My question is, if it's not a creative work, does it violate the copyright of the owner of the object photographed, if the photo was a legitimate creative work?

I'm not saying it wouldn't be copyrightable, but I can see how it wouldn't be. It's not transformative, in fact the idea is to get as close to a replica as possible. It could easily be described as utilitarian until it's modified, a description of facts like news, the phone book, or recipes. But let's say it's copyrightable, are we saying that the digital representation of the object is under copyright, or that specific file? That's how fonts work, the shape of the characters are not copyright protected, but the actual font file is, so I can go a recreate a font as long as I re-write it myself (and obviously don't wind up with identical file output in the end).

It's a n interesting subject, personally.

If the 3d scan involved any creative input then it would also be protected. The sketch is understood to have your creative input applied to what you observed.

Consider maps: just accurately capture reality isn't copyrightable, if they have anything that was a creative decision then they do.

Maybe ironically the design and placement of the creative commons false inlay could be make the overall model copyrightable even if just the head part wasn't.

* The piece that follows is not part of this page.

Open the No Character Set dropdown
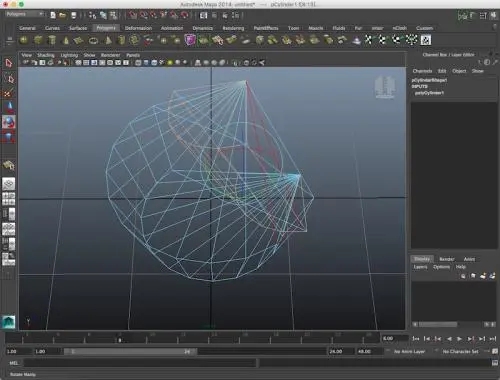click(463, 351)
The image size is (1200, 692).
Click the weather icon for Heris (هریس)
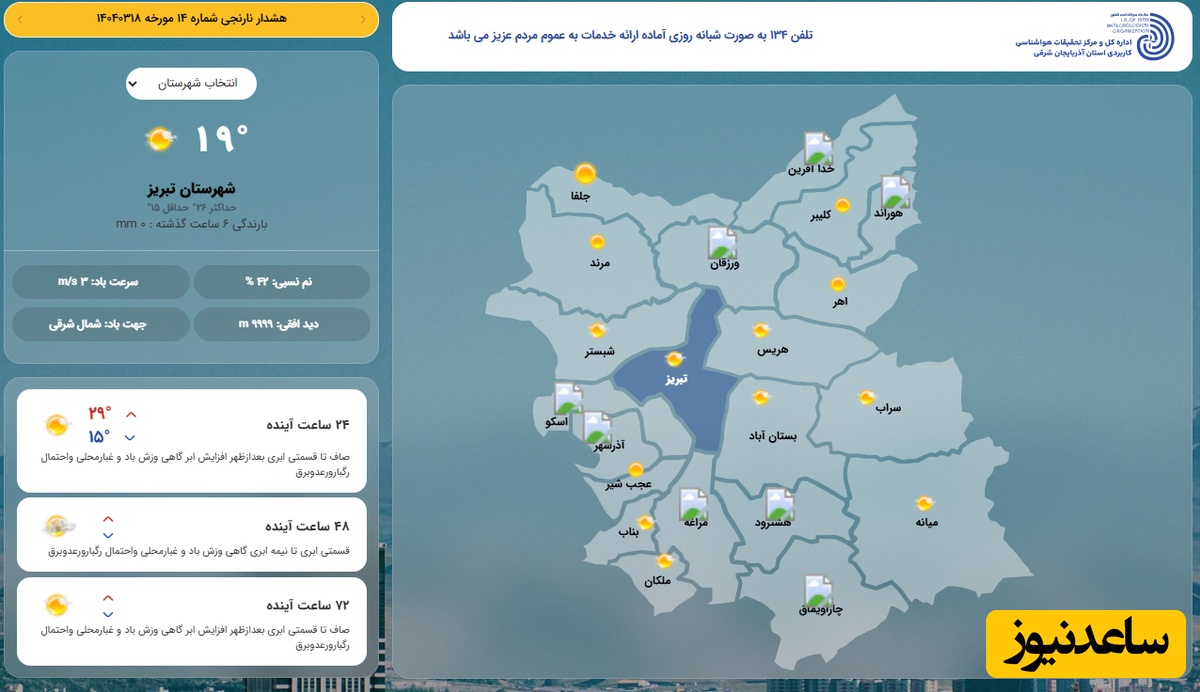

Real-world objects are generally not copyrightable, unless they fall into one of the categories in which copyright law defines, such as sculptures, buildings, and "works of artistic craftmanship". If it's just a rock, or a mass-produced car part, it's unlikely to be copyrightable. Hence it would follow, at least to me, that a mechanical 3D scan of the object wouldn't be copyrightable either, since it has no originality.

A brief search suggests that the shape of a car is copyrightable, but only to the extent that it isn't dictated by function.


The "original" scan has been available since at least late 2015, https://web.archive.org/web/20151229174934/http://nefertitih...

You can see this kind of behavior with many museums and cultural institutions. For example with the Van Gogh museum in The Netherlands. They warn you explicitly that you may not use images of Van Gogh paintings for commercial purposes or in a size larger than A4. For example when you try to download De aardappeleters [1], you'll meet these two [2][3] documents with terms and conditions.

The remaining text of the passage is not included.